▶ Do this
Rewrite the data below, replacing "Screen dimensions" with "Display size" and leaving everything else unchanged.

----------------------------------------

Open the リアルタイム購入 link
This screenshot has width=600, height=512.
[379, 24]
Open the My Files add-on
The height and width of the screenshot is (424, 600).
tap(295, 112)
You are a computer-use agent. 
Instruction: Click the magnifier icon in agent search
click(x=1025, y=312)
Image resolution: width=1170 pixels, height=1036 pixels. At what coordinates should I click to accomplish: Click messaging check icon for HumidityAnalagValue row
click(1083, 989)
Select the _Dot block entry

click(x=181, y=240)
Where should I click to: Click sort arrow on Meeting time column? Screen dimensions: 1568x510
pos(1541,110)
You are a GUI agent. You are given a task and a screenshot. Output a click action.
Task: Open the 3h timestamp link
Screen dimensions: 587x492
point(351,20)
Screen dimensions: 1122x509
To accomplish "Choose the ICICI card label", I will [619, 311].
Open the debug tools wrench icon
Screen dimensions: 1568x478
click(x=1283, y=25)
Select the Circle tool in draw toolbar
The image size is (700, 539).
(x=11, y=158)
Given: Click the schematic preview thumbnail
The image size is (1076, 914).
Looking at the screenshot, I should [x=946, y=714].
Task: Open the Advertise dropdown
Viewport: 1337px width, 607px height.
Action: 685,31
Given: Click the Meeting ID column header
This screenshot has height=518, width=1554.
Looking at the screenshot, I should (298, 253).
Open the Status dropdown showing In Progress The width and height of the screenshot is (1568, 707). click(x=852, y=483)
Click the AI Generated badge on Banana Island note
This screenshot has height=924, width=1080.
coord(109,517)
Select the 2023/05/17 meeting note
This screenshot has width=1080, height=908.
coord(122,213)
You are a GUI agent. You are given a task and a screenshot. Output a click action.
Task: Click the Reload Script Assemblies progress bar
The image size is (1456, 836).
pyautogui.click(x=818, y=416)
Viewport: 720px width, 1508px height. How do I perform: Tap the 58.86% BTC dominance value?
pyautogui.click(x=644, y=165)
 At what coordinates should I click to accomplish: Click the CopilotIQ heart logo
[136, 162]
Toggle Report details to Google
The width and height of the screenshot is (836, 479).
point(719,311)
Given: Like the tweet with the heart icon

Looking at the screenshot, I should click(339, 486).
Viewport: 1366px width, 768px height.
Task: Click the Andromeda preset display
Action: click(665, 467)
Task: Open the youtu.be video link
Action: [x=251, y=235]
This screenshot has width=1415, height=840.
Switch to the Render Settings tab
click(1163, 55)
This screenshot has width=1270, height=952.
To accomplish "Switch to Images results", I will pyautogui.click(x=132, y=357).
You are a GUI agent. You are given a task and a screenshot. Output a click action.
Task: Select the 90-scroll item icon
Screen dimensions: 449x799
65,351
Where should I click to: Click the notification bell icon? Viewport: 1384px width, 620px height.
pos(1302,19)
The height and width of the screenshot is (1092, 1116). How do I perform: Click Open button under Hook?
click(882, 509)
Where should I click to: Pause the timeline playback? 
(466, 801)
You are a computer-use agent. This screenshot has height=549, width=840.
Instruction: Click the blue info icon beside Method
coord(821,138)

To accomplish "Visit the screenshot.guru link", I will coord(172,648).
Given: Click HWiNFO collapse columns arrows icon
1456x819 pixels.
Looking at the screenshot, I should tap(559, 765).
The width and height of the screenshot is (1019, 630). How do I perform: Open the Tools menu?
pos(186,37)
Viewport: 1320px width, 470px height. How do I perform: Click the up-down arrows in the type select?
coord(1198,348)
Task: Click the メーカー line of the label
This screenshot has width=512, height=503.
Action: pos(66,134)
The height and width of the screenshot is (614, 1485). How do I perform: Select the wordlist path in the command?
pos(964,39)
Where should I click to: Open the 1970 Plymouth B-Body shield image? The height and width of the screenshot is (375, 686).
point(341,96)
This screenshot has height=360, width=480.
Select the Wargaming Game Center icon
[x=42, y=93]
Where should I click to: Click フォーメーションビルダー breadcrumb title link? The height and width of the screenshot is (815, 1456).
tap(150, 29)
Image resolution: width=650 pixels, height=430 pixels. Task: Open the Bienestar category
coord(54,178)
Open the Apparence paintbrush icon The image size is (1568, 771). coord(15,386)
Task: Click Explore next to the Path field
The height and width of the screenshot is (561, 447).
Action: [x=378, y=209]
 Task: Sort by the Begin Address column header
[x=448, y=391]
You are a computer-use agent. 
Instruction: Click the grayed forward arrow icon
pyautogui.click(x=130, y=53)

----------------------------------------

▶ Solved exercise
Open the リアルタイム購入 link
This screenshot has width=600, height=512.
[379, 24]
Open the My Files add-on
The height and width of the screenshot is (424, 600).
tap(295, 112)
You are a computer-use agent. 
Instruction: Click the magnifier icon in agent search
click(x=1025, y=312)
Image resolution: width=1170 pixels, height=1036 pixels. At what coordinates should I click to accomplish: Click messaging check icon for HumidityAnalagValue row
click(1083, 989)
Select the _Dot block entry

click(x=181, y=240)
Where should I click to: Click sort arrow on Meeting time column? Display size: 1568x510
pos(1541,110)
You are a GUI agent. You are given a task and a screenshot. Output a click action.
Task: Open the 3h timestamp link
Display size: 587x492
point(351,20)
Display size: 1122x509
To accomplish "Choose the ICICI card label", I will [619, 311].
Open the debug tools wrench icon
Display size: 1568x478
click(x=1283, y=25)
Select the Circle tool in draw toolbar
The image size is (700, 539).
(x=11, y=158)
Given: Click the schematic preview thumbnail
The image size is (1076, 914).
Looking at the screenshot, I should [x=946, y=714].
Task: Open the Advertise dropdown
Viewport: 1337px width, 607px height.
Action: 685,31
Given: Click the Meeting ID column header
This screenshot has height=518, width=1554.
Looking at the screenshot, I should (298, 253).
Open the Status dropdown showing In Progress The width and height of the screenshot is (1568, 707). click(x=852, y=483)
Click the AI Generated badge on Banana Island note
This screenshot has height=924, width=1080.
coord(109,517)
Select the 2023/05/17 meeting note
This screenshot has width=1080, height=908.
coord(122,213)
You are a GUI agent. You are given a task and a screenshot. Output a click action.
Task: Click the Reload Script Assemblies progress bar
The image size is (1456, 836).
pyautogui.click(x=818, y=416)
Viewport: 720px width, 1508px height. How do I perform: Tap the 58.86% BTC dominance value?
pyautogui.click(x=644, y=165)
 At what coordinates should I click to accomplish: Click the CopilotIQ heart logo
[136, 162]
Toggle Report details to Google
The width and height of the screenshot is (836, 479).
point(719,311)
Given: Like the tweet with the heart icon

Looking at the screenshot, I should click(339, 486).
Viewport: 1366px width, 768px height.
Task: Click the Andromeda preset display
Action: click(665, 467)
Task: Open the youtu.be video link
Action: [x=251, y=235]
This screenshot has width=1415, height=840.
Switch to the Render Settings tab
click(1163, 55)
This screenshot has width=1270, height=952.
To accomplish "Switch to Images results", I will pyautogui.click(x=132, y=357).
You are a GUI agent. You are given a task and a screenshot. Output a click action.
Task: Select the 90-scroll item icon
Display size: 449x799
65,351
Where should I click to: Click the notification bell icon? Viewport: 1384px width, 620px height.
pos(1302,19)
The height and width of the screenshot is (1092, 1116). How do I perform: Click Open button under Hook?
click(882, 509)
Where should I click to: Pause the timeline playback? 
(466, 801)
You are a computer-use agent. This screenshot has height=549, width=840.
Instruction: Click the blue info icon beside Method
coord(821,138)

To accomplish "Visit the screenshot.guru link", I will coord(172,648).
Given: Click HWiNFO collapse columns arrows icon
1456x819 pixels.
Looking at the screenshot, I should tap(559, 765).
The width and height of the screenshot is (1019, 630). How do I perform: Open the Tools menu?
pos(186,37)
Viewport: 1320px width, 470px height. How do I perform: Click the up-down arrows in the type select?
coord(1198,348)
Task: Click the メーカー line of the label
This screenshot has width=512, height=503.
Action: pos(66,134)
The height and width of the screenshot is (614, 1485). How do I perform: Select the wordlist path in the command?
pos(964,39)
Where should I click to: Open the 1970 Plymouth B-Body shield image? The height and width of the screenshot is (375, 686).
point(341,96)
This screenshot has height=360, width=480.
Select the Wargaming Game Center icon
[x=42, y=93]
Where should I click to: Click フォーメーションビルダー breadcrumb title link? The height and width of the screenshot is (815, 1456).
tap(150, 29)
Image resolution: width=650 pixels, height=430 pixels. Task: Open the Bienestar category
coord(54,178)
Open the Apparence paintbrush icon The image size is (1568, 771). coord(15,386)
Task: Click Explore next to the Path field
The height and width of the screenshot is (561, 447).
Action: [x=378, y=209]
 Task: Sort by the Begin Address column header
[x=448, y=391]
You are a computer-use agent. 
Instruction: Click the grayed forward arrow icon
pyautogui.click(x=130, y=53)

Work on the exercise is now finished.